[Extracted records]
☆ ☆ ☆ ☆

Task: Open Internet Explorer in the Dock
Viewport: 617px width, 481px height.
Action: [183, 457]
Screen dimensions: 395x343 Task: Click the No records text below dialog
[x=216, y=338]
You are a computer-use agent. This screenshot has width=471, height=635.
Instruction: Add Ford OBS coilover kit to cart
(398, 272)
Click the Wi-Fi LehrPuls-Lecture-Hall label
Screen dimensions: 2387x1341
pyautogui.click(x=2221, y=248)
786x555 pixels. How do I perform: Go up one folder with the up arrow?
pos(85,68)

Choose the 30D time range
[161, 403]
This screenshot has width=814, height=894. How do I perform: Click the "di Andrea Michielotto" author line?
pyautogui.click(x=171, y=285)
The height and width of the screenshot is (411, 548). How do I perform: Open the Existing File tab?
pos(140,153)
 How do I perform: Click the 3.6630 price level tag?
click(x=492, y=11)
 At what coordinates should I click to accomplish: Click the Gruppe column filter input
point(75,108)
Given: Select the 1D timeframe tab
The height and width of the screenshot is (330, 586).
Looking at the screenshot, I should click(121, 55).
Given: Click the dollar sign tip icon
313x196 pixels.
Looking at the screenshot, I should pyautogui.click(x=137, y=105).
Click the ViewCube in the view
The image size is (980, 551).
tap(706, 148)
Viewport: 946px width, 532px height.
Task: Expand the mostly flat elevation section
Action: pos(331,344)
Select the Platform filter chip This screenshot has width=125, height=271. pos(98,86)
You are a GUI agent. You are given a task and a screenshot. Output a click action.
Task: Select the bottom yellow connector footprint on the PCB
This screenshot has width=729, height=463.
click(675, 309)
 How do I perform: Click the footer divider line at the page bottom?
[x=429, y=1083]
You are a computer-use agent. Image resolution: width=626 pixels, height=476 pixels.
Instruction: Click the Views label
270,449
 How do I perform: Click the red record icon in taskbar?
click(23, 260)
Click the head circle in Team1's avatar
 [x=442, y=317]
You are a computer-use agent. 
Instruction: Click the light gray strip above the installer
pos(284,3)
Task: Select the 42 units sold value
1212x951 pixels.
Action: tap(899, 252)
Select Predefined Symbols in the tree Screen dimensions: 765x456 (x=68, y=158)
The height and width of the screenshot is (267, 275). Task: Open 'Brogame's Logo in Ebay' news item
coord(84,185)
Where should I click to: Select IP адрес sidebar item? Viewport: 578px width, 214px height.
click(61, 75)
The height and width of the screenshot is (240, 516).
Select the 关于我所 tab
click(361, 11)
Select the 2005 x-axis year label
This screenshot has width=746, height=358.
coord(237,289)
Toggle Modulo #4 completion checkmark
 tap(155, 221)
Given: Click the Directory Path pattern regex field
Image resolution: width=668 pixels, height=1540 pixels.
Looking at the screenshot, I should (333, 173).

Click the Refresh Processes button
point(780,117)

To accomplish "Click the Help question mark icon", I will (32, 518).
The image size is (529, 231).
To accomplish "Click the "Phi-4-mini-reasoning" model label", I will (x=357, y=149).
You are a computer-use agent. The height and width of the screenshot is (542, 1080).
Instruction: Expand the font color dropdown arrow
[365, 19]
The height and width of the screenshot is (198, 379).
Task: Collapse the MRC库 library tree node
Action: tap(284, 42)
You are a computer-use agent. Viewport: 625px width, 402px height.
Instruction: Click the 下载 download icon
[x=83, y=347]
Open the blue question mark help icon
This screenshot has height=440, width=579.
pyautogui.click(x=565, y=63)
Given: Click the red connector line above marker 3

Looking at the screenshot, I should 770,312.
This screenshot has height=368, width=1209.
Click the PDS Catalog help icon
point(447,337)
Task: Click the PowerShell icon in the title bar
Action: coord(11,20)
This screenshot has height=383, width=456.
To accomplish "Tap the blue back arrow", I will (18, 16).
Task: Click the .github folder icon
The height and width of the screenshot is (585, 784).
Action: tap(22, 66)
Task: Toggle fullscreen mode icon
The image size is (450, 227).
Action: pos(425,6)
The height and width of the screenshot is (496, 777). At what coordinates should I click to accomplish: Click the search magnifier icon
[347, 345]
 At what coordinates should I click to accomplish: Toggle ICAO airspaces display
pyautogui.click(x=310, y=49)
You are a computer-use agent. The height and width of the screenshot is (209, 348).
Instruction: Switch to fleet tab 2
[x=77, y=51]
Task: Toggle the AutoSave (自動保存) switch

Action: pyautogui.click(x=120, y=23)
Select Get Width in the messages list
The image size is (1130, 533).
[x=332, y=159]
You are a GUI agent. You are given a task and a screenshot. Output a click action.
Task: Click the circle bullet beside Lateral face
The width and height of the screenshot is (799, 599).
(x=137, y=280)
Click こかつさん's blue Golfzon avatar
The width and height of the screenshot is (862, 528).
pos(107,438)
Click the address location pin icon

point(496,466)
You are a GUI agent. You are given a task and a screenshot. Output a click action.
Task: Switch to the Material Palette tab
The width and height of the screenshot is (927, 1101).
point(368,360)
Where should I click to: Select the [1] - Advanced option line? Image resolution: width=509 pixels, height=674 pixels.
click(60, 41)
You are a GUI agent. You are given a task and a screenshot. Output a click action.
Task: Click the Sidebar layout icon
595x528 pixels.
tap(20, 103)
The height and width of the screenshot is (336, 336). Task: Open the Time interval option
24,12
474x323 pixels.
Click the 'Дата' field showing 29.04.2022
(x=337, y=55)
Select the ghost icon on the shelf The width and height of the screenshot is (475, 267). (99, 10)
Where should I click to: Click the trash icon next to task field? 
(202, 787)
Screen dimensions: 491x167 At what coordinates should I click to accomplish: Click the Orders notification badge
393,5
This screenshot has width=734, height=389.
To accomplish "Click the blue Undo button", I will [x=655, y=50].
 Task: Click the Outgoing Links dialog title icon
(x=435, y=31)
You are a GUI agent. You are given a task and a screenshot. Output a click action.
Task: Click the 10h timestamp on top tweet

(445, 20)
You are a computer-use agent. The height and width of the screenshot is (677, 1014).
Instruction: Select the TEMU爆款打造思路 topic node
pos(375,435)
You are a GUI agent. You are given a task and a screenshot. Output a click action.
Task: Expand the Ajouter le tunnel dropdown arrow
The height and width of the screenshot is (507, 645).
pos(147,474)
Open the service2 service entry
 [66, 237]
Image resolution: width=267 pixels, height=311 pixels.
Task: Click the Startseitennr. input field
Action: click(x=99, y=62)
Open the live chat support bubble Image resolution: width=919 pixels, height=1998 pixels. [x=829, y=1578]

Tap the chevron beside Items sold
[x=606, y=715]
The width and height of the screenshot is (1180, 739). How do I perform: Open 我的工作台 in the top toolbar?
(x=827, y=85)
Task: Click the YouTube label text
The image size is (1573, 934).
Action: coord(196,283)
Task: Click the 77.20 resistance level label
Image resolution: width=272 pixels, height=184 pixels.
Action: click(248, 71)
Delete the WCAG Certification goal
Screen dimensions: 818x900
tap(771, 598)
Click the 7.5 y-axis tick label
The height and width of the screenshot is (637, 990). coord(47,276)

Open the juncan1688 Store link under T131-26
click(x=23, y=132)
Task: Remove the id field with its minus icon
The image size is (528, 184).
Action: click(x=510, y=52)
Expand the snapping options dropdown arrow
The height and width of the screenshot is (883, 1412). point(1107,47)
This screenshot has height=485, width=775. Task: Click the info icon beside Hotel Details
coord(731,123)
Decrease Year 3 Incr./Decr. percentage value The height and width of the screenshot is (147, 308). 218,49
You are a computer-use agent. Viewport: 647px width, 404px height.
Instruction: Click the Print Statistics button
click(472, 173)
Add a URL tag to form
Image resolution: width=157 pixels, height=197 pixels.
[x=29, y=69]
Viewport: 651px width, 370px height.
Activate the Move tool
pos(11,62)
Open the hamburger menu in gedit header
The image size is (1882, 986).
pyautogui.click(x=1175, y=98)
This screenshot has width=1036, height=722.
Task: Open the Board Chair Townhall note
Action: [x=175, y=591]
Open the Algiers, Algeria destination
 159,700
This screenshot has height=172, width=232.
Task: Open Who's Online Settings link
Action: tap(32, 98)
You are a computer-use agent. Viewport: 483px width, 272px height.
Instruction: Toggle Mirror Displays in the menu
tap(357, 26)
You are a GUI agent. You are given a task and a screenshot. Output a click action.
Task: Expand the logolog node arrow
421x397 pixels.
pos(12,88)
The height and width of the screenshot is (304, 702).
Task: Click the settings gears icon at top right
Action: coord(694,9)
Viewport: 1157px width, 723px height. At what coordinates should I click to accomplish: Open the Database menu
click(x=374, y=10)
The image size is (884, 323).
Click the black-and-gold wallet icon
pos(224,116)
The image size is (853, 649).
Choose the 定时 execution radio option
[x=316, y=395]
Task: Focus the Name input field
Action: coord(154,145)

☆ ☆ ☆ ☆

• _Task description_
From the records, copy out each line that includes the string "will".

• _Output below_
To accomplish "Click the Help question mark icon", I will (32, 518).
To accomplish "Click the "Phi-4-mini-reasoning" model label", I will (x=357, y=149).
To accomplish "Tap the blue back arrow", I will (18, 16).
To accomplish "Click the blue Undo button", I will [x=655, y=50].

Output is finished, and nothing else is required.